Start of AVAILABLE RECORDS
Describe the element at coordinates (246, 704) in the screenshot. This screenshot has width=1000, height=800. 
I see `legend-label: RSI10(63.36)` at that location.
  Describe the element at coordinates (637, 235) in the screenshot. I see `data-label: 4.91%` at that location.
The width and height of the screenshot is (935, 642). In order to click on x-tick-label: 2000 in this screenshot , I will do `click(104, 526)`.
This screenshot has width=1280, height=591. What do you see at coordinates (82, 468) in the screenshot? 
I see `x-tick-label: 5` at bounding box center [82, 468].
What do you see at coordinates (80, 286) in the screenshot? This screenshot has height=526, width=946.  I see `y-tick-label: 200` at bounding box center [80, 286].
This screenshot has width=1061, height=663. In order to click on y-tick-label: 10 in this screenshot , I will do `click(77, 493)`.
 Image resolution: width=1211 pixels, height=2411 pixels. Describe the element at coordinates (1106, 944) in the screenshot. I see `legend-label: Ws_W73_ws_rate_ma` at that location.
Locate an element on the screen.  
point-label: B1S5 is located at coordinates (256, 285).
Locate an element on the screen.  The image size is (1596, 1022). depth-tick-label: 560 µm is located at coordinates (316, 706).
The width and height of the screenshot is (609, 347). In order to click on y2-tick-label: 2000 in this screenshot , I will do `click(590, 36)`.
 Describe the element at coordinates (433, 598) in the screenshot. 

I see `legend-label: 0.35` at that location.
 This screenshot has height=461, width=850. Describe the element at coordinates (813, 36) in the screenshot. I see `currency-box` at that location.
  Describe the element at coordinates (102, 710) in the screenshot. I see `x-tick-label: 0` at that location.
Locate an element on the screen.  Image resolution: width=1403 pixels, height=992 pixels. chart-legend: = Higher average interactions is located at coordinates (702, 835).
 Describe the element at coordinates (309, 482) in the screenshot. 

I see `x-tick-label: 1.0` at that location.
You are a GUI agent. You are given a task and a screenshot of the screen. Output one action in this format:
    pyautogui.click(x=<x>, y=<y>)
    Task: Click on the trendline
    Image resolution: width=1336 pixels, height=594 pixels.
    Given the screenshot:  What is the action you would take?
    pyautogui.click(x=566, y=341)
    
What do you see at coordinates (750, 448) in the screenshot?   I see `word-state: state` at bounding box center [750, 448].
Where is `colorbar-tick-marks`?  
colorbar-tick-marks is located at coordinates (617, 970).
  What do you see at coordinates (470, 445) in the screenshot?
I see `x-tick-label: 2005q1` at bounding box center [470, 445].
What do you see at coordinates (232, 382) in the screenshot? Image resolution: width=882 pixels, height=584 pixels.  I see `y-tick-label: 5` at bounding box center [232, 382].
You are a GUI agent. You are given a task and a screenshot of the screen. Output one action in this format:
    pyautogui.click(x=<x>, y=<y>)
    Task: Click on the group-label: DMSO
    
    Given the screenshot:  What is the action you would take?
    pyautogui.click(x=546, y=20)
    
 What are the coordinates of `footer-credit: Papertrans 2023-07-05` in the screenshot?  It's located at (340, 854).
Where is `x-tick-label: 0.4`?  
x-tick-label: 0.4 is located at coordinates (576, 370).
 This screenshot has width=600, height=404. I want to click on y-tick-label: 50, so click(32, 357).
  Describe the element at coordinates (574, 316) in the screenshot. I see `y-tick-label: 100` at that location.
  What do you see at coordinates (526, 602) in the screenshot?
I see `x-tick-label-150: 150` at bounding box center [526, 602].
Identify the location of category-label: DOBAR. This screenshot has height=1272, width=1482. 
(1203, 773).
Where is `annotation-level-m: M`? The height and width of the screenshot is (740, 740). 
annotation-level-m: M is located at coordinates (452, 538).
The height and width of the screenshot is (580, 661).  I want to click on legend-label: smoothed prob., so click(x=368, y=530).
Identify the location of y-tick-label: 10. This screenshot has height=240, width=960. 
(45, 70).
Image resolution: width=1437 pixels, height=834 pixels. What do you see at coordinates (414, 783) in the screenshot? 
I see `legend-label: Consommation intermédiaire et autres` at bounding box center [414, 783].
End of AVAILABLE RECORDS
• _INSTRUCTION_: Recast every line of the records above as a JSON list of strings, one string per line, omitting blank lines.

• _RESPONSE AREA_:
[
  "Describe the element at coordinates (246, 704) in the screenshot. This screenshot has width=1000, height=800. ",
  "I see `legend-label: RSI10(63.36)` at that location.",
  "  Describe the element at coordinates (637, 235) in the screenshot. I see `data-label: 4.91%` at that location.",
  "The width and height of the screenshot is (935, 642). In order to click on x-tick-label: 2000 in this screenshot , I will do `click(104, 526)`.",
  "This screenshot has width=1280, height=591. What do you see at coordinates (82, 468) in the screenshot? ",
  "I see `x-tick-label: 5` at bounding box center [82, 468].",
  "What do you see at coordinates (80, 286) in the screenshot? This screenshot has height=526, width=946.  I see `y-tick-label: 200` at bounding box center [80, 286].",
  "This screenshot has width=1061, height=663. In order to click on y-tick-label: 10 in this screenshot , I will do `click(77, 493)`.",
  " Image resolution: width=1211 pixels, height=2411 pixels. Describe the element at coordinates (1106, 944) in the screenshot. I see `legend-label: Ws_W73_ws_rate_ma` at that location.",
  "Locate an element on the screen.  ",
  "point-label: B1S5 is located at coordinates (256, 285).",
  "Locate an element on the screen.  The image size is (1596, 1022). depth-tick-label: 560 µm is located at coordinates (316, 706).",
  "The width and height of the screenshot is (609, 347). In order to click on y2-tick-label: 2000 in this screenshot , I will do `click(590, 36)`.",
  " Describe the element at coordinates (433, 598) in the screenshot. ",
  "I see `legend-label: 0.35` at that location.",
  " This screenshot has height=461, width=850. Describe the element at coordinates (813, 36) in the screenshot. I see `currency-box` at that location.",
  "  Describe the element at coordinates (102, 710) in the screenshot. I see `x-tick-label: 0` at that location.",
  "Locate an element on the screen.  Image resolution: width=1403 pixels, height=992 pixels. chart-legend: = Higher average interactions is located at coordinates (702, 835).",
  " Describe the element at coordinates (309, 482) in the screenshot. ",
  "I see `x-tick-label: 1.0` at that location.",
  "You are a GUI agent. You are given a task and a screenshot of the screen. Output one action in this format:",
  "    pyautogui.click(x=<x>, y=<y>)",
  "    Task: Click on the trendline",
  "    Image resolution: width=1336 pixels, height=594 pixels.",
  "    Given the screenshot:  What is the action you would take?",
  "    pyautogui.click(x=566, y=341)",
  "What do you see at coordinates (750, 448) in the screenshot?   I see `word-state: state` at bounding box center [750, 448].",
  "Where is `colorbar-tick-marks`?  ",
  "colorbar-tick-marks is located at coordinates (617, 970).",
  "  What do you see at coordinates (470, 445) in the screenshot?",
  "I see `x-tick-label: 2005q1` at bounding box center [470, 445].",
  "What do you see at coordinates (232, 382) in the screenshot? Image resolution: width=882 pixels, height=584 pixels.  I see `y-tick-label: 5` at bounding box center [232, 382].",
  "You are a GUI agent. You are given a task and a screenshot of the screen. Output one action in this format:",
  "    pyautogui.click(x=<x>, y=<y>)",
  "    Task: Click on the group-label: DMSO",
  "    Given the screenshot:  What is the action you would take?",
  "    pyautogui.click(x=546, y=20)",
  " What are the coordinates of `footer-credit: Papertrans 2023-07-05` in the screenshot?  It's located at (340, 854).",
  "Where is `x-tick-label: 0.4`?  ",
  "x-tick-label: 0.4 is located at coordinates (576, 370).",
  " This screenshot has width=600, height=404. I want to click on y-tick-label: 50, so click(32, 357).",
  "  Describe the element at coordinates (574, 316) in the screenshot. I see `y-tick-label: 100` at that location.",
  "  What do you see at coordinates (526, 602) in the screenshot?",
  "I see `x-tick-label-150: 150` at bounding box center [526, 602].",
  "Identify the location of category-label: DOBAR. This screenshot has height=1272, width=1482. ",
  "(1203, 773).",
  "Where is `annotation-level-m: M`? The height and width of the screenshot is (740, 740). ",
  "annotation-level-m: M is located at coordinates (452, 538).",
  "The height and width of the screenshot is (580, 661).  I want to click on legend-label: smoothed prob., so click(x=368, y=530).",
  "Identify the location of y-tick-label: 10. This screenshot has height=240, width=960. ",
  "(45, 70).",
  "Image resolution: width=1437 pixels, height=834 pixels. What do you see at coordinates (414, 783) in the screenshot? ",
  "I see `legend-label: Consommation intermédiaire et autres` at bounding box center [414, 783]."
]